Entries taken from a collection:
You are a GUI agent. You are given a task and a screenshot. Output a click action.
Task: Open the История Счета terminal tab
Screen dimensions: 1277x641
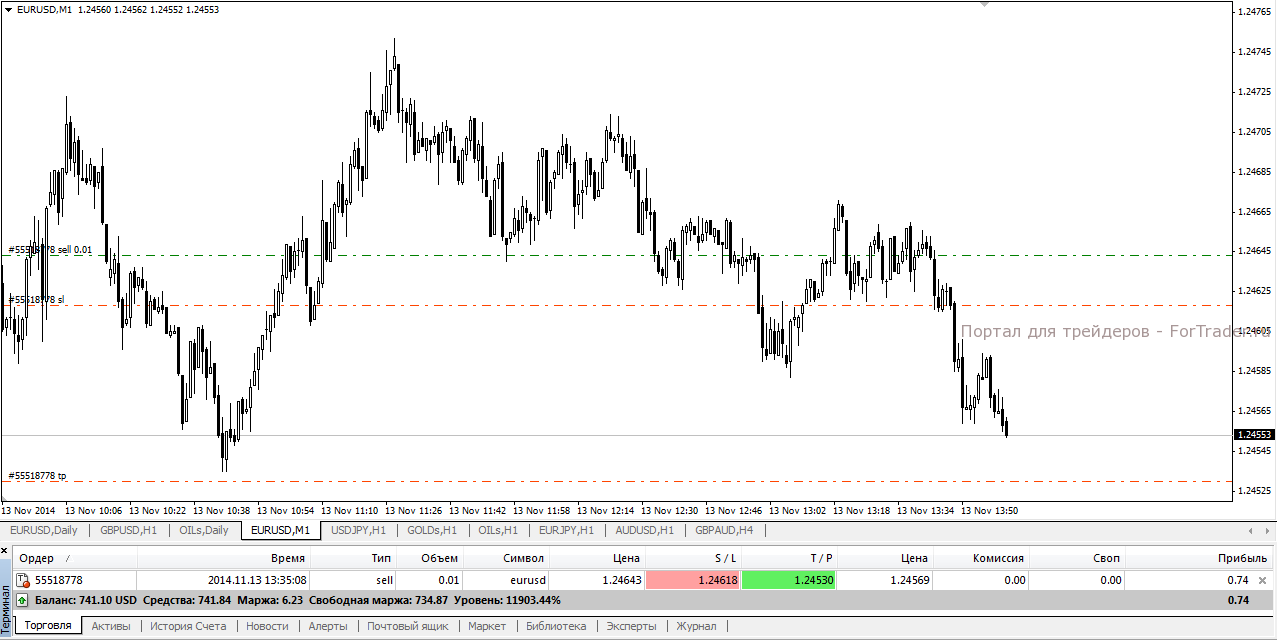click(x=188, y=626)

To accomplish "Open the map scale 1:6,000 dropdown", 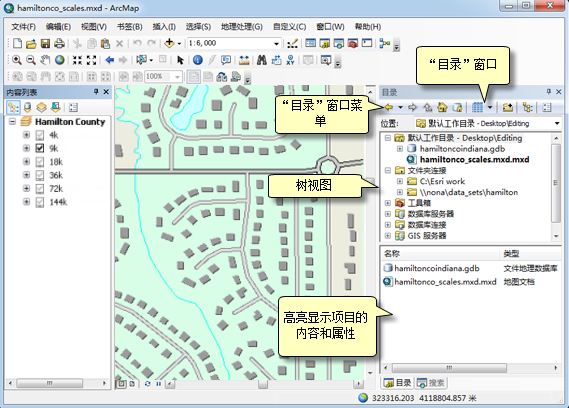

*What the task requires:* In the copy, include every line of the entries above exactly and none of the pictures.

*Expected answer:*
You are a GUI agent. You are given a task and a screenshot. Output a click action.
Task: Open the История Счета terminal tab
Screen dimensions: 1277x641
click(x=188, y=626)

To accomplish "Open the map scale 1:6,000 dropdown", 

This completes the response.